Anywhere interesting to go that doesn't require a car when you get there?


----------



## Pickman's model (Jun 22, 2009)

what sort of thing are you after? covens or something for all the family?


----------



## FridgeMagnet (Jun 22, 2009)

Man, you can go to Atlantic City!


----------



## inflatable jesus (Jun 22, 2009)

Pretty much any city in the North East. Philly, Washington DC, Boston.

If you want to go to a beach you could go to the Jersey Shore, Long Island or probably to those fancy New England ones that I hear about in the press.

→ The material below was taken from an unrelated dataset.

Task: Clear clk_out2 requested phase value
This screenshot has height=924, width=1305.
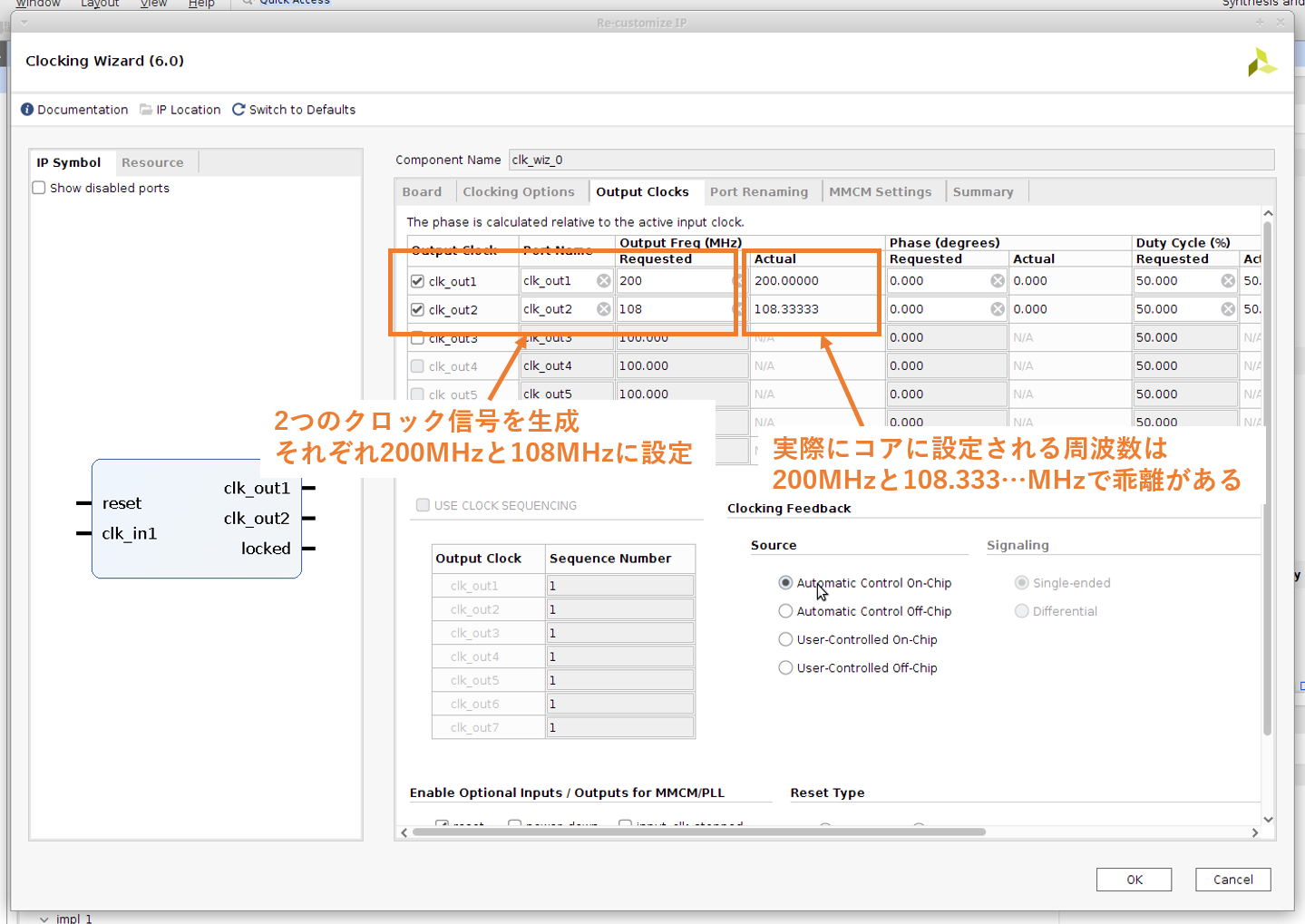Action: (997, 309)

The world is your toaster.


----------



## editor (Jun 22, 2009)

Coney Island, Philadelphia, Beacon and a zillion more. Check out: http://www.urban75.org/newyork/index.html


----------



## lang rabbie (Jun 22, 2009)

If you really mean day trips and don't want to stay overnight...

*Coney Island and Brighton Beach *(Subway)

*New Haven, Connecticut* (Amtrak from Penn Station or the much slower, cheaper Metro North from  Grand Central) - Yale University and its art galleries, and the town has some places that do gourmet lunches for a fraction of New York prices.

*Montauk Point *(furthest point on the Long Island  Railroad from Penn) an old style resort town, with picture postcard lighthouse etc.   

Or any of the other Long Island beaches (check the ferry timetables if you want to go to one of the southern island beaches - only a few of them have good connections with the trains nowadays)

*Sleepy Hollow, the Hudson Valley*.   With some careful planning you can visit most of the historic locations in Sleepy Hollow by taking the Metro North Hudson Valley line train to Tarrytown,   (The trip is easier if you have some local cabs)


----------



## mhendo (Jun 23, 2009)

inflatable jesus said:


> Pretty much any city in the North East. Philly, Washington DC, Boston.


Boston? A day trip?

Even the express Acela takes over three and a half hours each way, and the regular Northeast Regional is almost 5 hours. I don't consider 7-10 hours on the train as conducive to a day trip. DC isn't much closer. Philly is definitely a possibility, though.


----------



## davesgcr (Jun 23, 2009)

Metro North to Cold Spring - lovely riverside town and a cracking run up the Hudson Valley .........bout an hour max , well worth it


----------



## bi0boy (Jun 23, 2009)

Thanks for the tips, I'm off in a few hours so will see how it goes.


----------



## D (Jun 26, 2009)

bi0boy said:


> Anywhere interesting to go that doesn't require a car when you get there?



Almost anywhere along the Hudson Valley is GREAT.

I would especially recommend going a bit past Cold Spring Harbor and visiting Beacon.  The 
DIA Center, specifically.


----------



## Bakunin (Jun 27, 2009)

I've always wanted to visit Sing Sing, personally.

Not as an inmate, obviously.


----------